Но вот наконец каждая трещинка обследована и все объемы измерены. Можно сунуть в карман пальто уже ненужный сантиметр, и расстегнуть застежки ветхого портфеля, и достать столь ожидаемый Виком задаток. Все это можно сделать теперь. Но с точки зрения Вика — не Соломона.
Грегори Соломон, старьевщик, восьмидесяти девяти лет, направляется к креслу. Все ближе. Расстояние между ними сокращается, скрюченные пальцы цепляются за высокую спинку, лицо старика уже умиротворено грядущим покоем. Но ноги запаздывают, они не могут остановиться так сразу, вдруг, и норовят вывернуться куда-то в сторону. Ясно, что с первой попытки Грегори Соломону кресло не взять. Его «заносит», голова страдальчески откидывается назад. Кажется, это конец.
Процедура усаживания разрастается в самостоятельный спектакль, жутковатый, с привкусом гиньоля. Однако «штурм» кресла оказывается лишь первым актом разворачивающегося представления. Второе действие посвящено портфелю.
Что, думается, может быть проще: щелкнуть замком и достать из темных закоулков все нужное для расчета. Ан нет... Герой Стржельчика обращается теперь уже даже не к Вику, а к сидящим в зале зрителям, стараясь доказать им, то есть нам, что его пальцы устроены совсем не так, как у этих, у нынешних. Они не приучены к кнопкам автоматов и лифтов, которые странно сокращают расстояния до цели, облегчают современному человеку жизнь, но одновременно и лишают его возможности ощущать жизнь как дыхание. Процесс механизации необратим. Влияние его на психику человека неоднозначно. Привыкая к кнопкам, рычагам, привыкая к тому, что конечный результат вовсе не зависит от непосредственного усилия, приложенного для достижения его, человек и в психологическом и в нравственном бытии своем начинает сокращать расстояния между желаемым и достижимым. А ведь это так важно знать, что лестница, к примеру, есть лестница и дабы преодолеть ее, надо затратить определенное усилие, совершить поступок, некое действо.

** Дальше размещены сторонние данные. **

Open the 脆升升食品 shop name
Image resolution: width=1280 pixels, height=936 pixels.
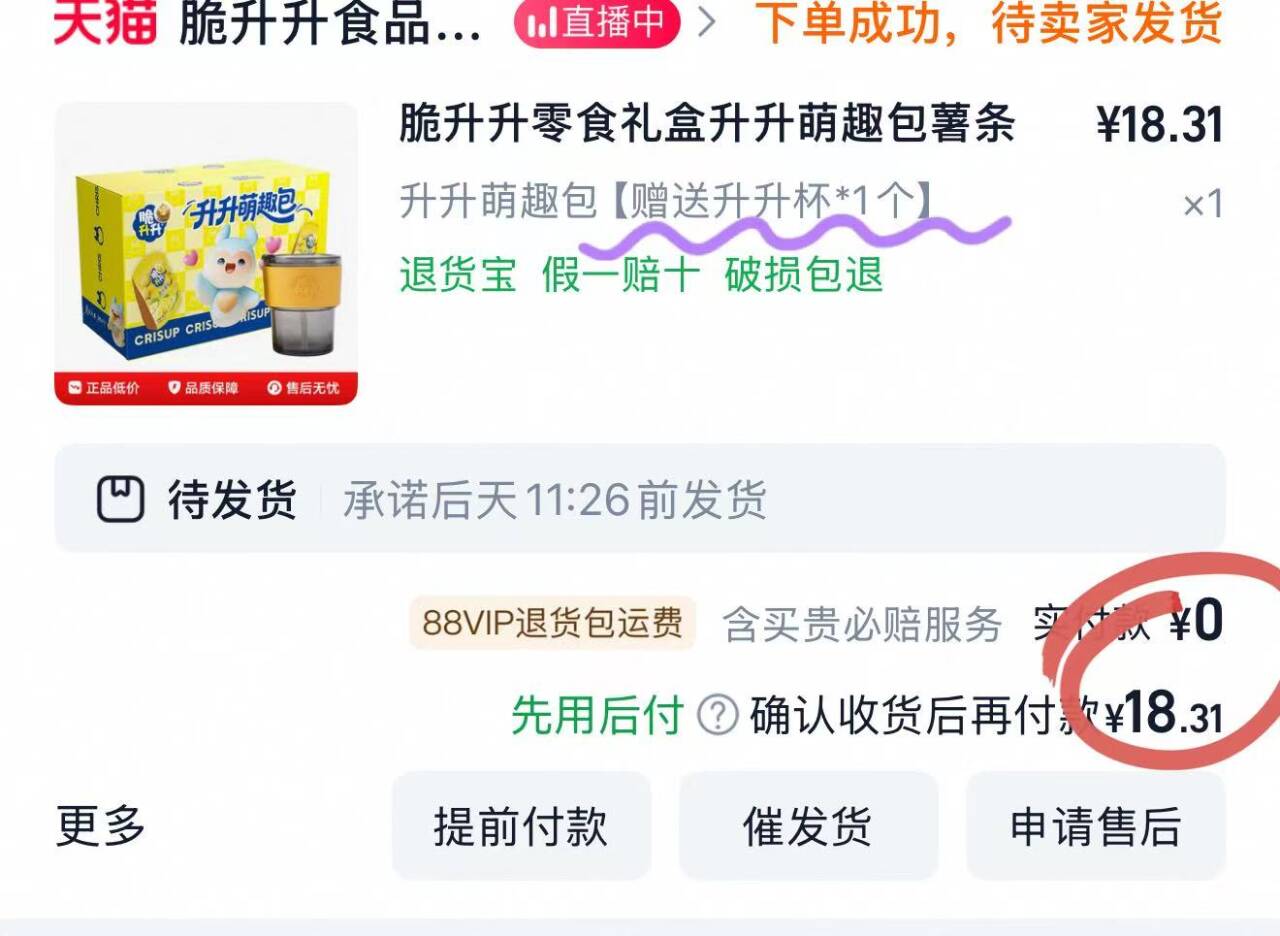click(x=329, y=24)
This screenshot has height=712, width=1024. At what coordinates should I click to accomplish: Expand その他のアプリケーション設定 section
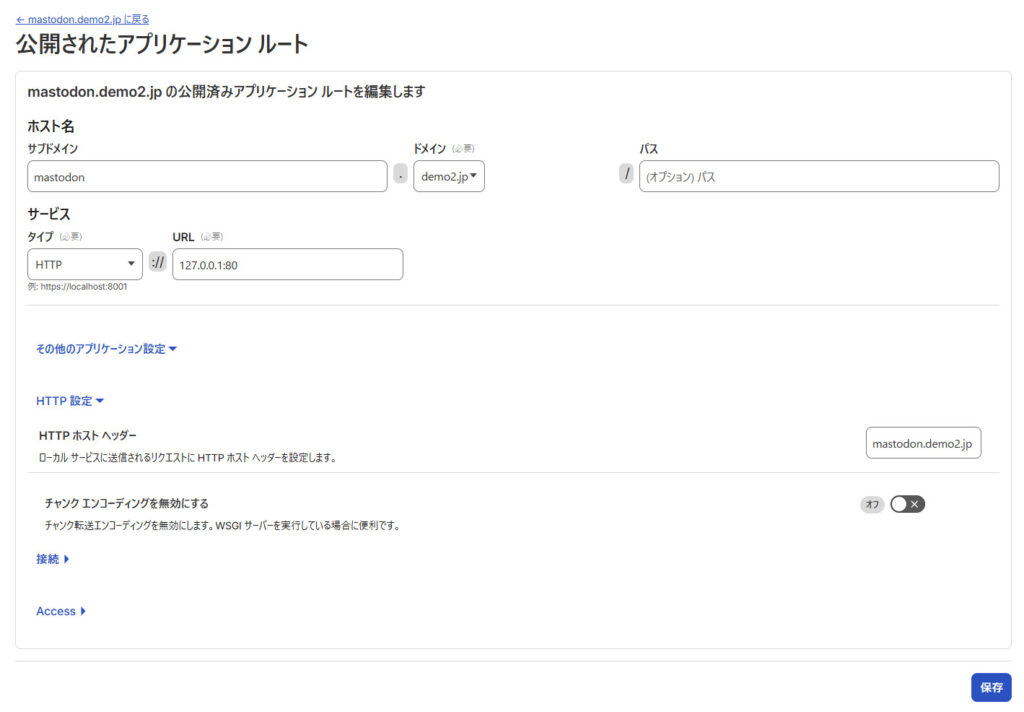coord(106,349)
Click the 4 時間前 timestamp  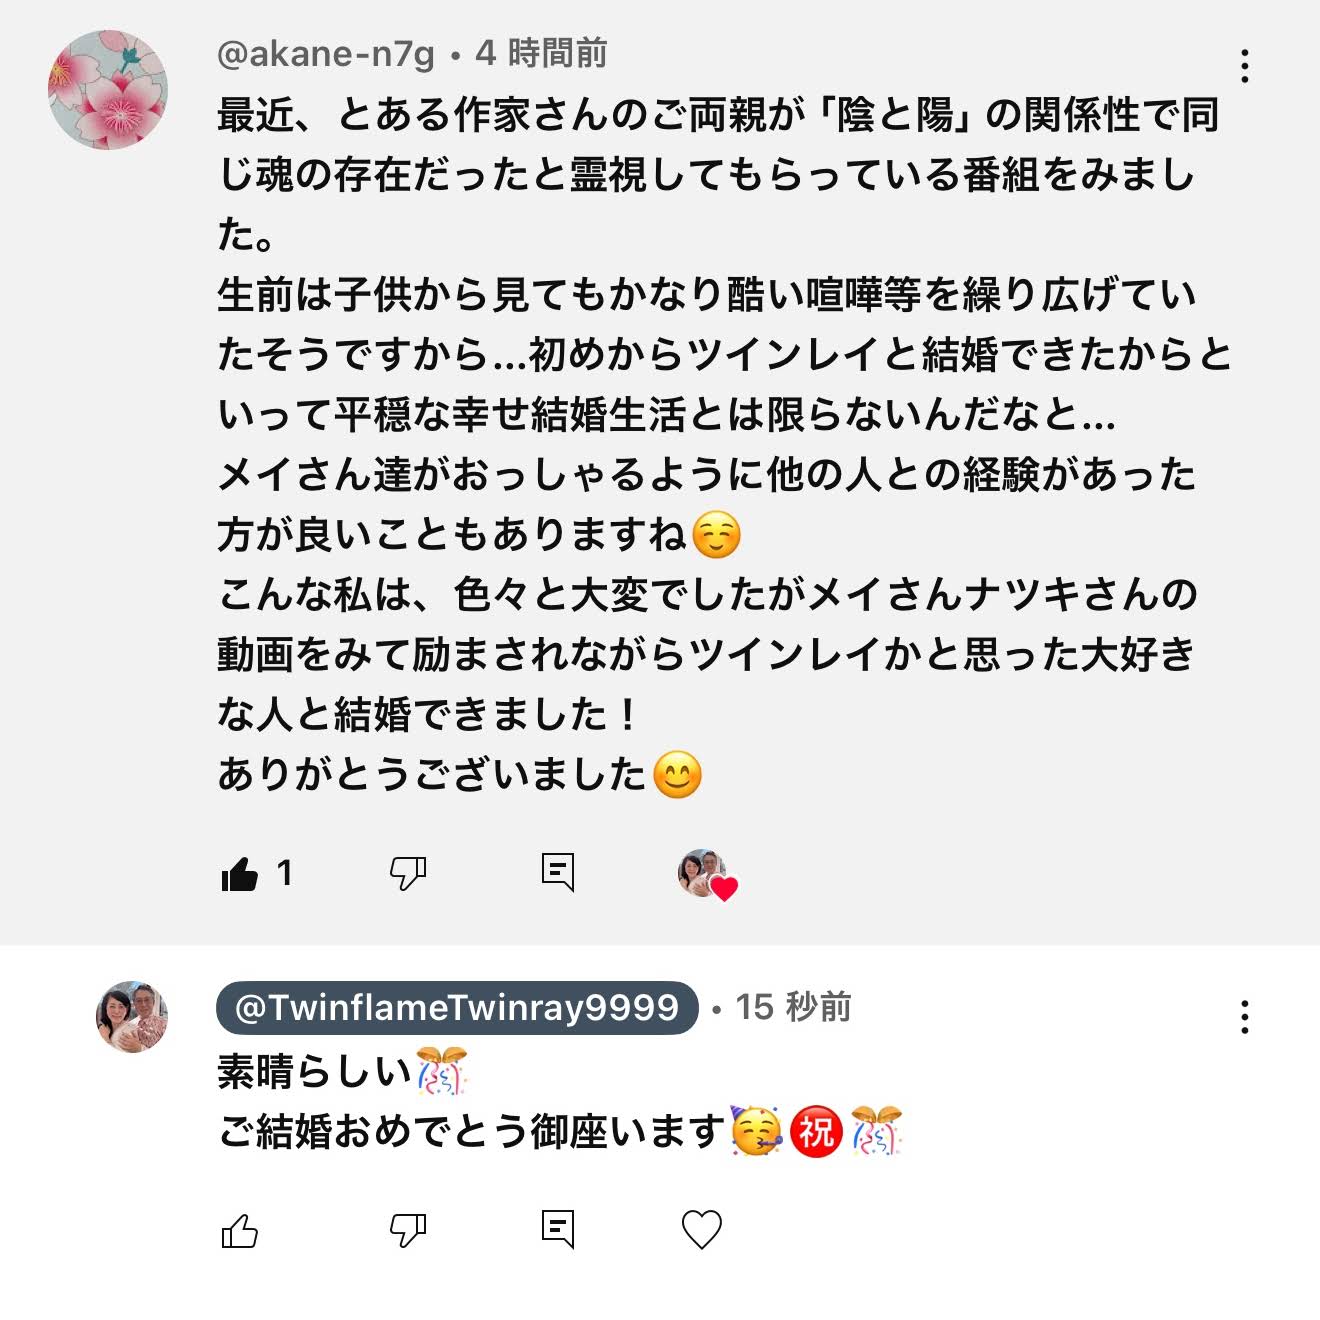(x=541, y=54)
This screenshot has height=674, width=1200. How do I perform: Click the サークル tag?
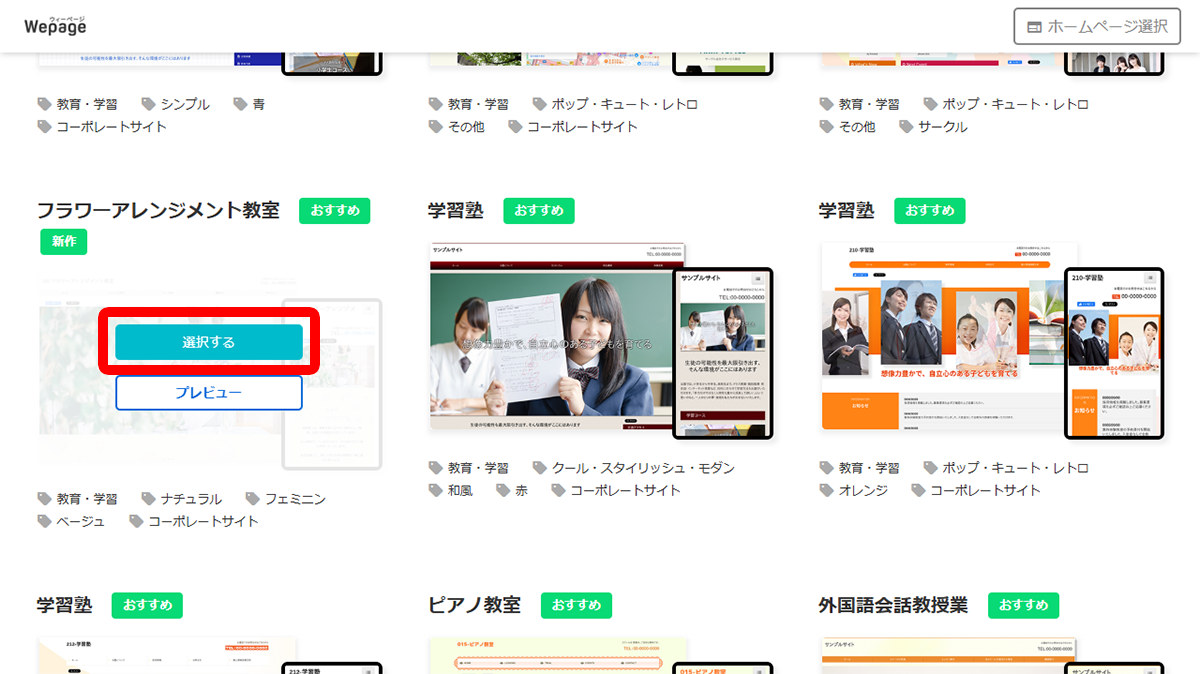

Пальцы Соломона знают лишь одну истину: внешний мир отдает человеку ровно столько, сколько он, человек, отдал внешнему миру. Любая подмена, стремление сэкономить силы на неглавном ради главного, выиграть время за счет сокращения этой поэтапности жизни есть иллюзия, которая пагубна прежде всего для самого человека. Нет, Соломон не спешит. Он открывает портфель.